SCO / Emelyanychev

City Halls, Glasgow

Sold, on the undeniable attraction of its star soloist, as “A French Adventure with Steven Isserlis”, that title really told only half the story of this concert.

After the interval we were once again in the repertoire territory the Scottish Chamber Orchestra explored so successfully in its online films concerts during lockdown, the intimacy of which Principal Conductor Maxim Emelyanychev seems to relish projecting in live performance.

Just ten principals are required for Jean Francaix’s Dixtour, but these are not just any front-desk players, they are SCO front-desk players, not excepting guest leader Sophie Wedell who was outstanding all evening. Symphonic in structure, the work is one of those large chamber pieces that is vital, in all senses, and irresistibly vivacious. At its end principal flute Andre Cebrian, who also put in a full and colourful shift, swapped to the piccolo for the last bars, seeming to continue a conversation that had been started by Debussy at the concert’s opening.

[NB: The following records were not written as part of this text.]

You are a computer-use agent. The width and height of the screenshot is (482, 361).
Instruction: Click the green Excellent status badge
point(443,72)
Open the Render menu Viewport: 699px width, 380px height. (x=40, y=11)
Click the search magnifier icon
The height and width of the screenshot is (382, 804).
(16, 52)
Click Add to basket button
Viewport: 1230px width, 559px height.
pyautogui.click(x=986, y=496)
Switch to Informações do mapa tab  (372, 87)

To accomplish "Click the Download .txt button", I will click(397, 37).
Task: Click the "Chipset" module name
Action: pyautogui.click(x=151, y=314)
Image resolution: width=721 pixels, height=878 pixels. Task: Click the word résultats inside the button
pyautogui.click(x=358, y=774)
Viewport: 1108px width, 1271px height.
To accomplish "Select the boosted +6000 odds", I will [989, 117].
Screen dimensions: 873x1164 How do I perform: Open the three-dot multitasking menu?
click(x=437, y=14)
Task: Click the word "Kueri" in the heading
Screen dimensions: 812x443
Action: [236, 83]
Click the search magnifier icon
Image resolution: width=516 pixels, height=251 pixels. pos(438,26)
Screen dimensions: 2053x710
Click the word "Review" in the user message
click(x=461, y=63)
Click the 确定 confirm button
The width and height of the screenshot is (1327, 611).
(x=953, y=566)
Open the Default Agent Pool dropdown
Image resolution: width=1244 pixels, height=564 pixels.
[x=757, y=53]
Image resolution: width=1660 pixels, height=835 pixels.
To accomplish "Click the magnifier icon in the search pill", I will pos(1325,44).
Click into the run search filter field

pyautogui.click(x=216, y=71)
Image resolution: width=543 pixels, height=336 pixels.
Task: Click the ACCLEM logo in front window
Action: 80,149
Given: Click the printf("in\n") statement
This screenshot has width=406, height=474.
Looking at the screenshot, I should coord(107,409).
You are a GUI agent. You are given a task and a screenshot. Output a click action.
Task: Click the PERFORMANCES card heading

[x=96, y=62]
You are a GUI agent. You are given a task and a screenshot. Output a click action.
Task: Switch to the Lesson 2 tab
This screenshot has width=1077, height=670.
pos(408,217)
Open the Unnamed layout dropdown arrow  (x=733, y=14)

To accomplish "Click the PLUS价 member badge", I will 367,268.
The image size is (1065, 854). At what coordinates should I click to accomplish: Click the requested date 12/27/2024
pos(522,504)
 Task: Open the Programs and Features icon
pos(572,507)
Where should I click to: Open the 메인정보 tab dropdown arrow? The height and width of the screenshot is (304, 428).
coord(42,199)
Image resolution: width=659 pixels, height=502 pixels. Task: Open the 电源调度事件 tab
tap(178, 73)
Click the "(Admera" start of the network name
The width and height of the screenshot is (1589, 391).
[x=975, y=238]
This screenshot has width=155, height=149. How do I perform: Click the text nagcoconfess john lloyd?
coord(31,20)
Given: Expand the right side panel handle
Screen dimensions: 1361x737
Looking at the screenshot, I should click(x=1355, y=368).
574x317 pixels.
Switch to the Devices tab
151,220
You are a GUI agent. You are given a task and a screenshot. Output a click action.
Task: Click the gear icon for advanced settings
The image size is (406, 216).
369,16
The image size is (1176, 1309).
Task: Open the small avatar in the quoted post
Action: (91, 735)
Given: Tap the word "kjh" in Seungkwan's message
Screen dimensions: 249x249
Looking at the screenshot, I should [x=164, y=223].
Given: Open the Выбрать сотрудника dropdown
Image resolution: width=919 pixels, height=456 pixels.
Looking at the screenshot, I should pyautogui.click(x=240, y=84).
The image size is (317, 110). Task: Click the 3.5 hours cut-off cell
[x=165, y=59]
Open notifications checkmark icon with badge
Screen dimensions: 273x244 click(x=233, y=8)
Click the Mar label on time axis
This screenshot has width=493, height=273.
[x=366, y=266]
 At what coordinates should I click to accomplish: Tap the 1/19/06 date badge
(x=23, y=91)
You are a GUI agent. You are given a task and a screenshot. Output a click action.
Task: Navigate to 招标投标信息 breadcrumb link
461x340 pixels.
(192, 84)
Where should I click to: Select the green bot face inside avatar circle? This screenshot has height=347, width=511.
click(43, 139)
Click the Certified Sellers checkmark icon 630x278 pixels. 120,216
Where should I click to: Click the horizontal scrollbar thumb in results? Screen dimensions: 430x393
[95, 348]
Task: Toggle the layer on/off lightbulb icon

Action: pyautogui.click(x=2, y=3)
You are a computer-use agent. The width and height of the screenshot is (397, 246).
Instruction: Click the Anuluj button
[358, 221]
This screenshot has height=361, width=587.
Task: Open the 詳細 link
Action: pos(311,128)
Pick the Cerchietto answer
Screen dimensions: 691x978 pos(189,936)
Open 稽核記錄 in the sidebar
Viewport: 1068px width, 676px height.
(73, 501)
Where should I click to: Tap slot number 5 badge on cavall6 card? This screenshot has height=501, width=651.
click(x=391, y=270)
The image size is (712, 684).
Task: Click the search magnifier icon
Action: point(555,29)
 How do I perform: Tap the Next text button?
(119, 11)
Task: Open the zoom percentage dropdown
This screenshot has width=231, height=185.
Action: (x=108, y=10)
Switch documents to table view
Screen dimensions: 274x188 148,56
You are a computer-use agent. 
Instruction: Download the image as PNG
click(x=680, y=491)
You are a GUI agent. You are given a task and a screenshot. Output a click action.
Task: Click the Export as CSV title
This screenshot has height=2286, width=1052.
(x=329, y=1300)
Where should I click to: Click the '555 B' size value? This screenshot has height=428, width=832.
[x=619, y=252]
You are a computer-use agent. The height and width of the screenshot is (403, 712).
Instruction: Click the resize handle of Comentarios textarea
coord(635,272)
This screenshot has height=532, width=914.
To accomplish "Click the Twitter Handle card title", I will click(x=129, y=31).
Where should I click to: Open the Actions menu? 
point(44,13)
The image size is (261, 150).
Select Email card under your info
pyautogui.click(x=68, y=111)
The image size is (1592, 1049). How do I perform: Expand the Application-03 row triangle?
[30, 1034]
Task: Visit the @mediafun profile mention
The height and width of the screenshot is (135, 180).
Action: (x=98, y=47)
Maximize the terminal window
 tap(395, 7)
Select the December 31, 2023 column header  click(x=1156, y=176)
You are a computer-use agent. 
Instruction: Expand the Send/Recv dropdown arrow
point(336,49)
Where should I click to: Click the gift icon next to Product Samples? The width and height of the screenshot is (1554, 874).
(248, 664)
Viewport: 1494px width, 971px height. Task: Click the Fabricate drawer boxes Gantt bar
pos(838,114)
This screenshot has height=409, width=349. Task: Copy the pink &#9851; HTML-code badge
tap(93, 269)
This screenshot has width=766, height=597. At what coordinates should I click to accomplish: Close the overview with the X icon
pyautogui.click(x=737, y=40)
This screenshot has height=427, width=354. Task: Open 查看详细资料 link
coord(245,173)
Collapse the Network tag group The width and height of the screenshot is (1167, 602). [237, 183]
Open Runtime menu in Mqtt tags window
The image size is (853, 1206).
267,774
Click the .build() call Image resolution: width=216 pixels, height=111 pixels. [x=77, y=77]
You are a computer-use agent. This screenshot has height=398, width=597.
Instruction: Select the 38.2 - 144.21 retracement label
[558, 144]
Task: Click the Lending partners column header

No matter how often you may have heard the beginning of Prelude a l’apres-midi d’un faune, Cebrian’s flawless playing made you bring fresh ears to the job. So too did Emelyanychev’s dynamic control of the strings and winds, pointing up all the smallest details as well as the swells of sound.

It was a skill he demonstrated again in the far-from-French Divertimento for String Orchestra by Bela Bartok that concluded the evening. The SCO plays more propulsively for Emelyanychev that anyone else and he was hugely alive to the work’s folk rhythms while Wedell added a beautifully-shaped solo to the last movement.

There must also be few regular concert goers who have never heard Isserlis play the Cello Concert No 1 by Saint-Saens, a work he has proselytised for persistently. Yet this too sounded burnished and sparkling with the chamber orchestra. With Cebrian taking the lead in the winds’ work with the soloist, there was a real partnership in the performance, with a startling neo-baroque style in the string playing. Isserlis never seemed to be holding back at all, and yet the balance with the smaller forces was just about perfect.

He assuredly thought so too, as the generous encore he chose to play featured the whole orchestra in Faure’s Elegie.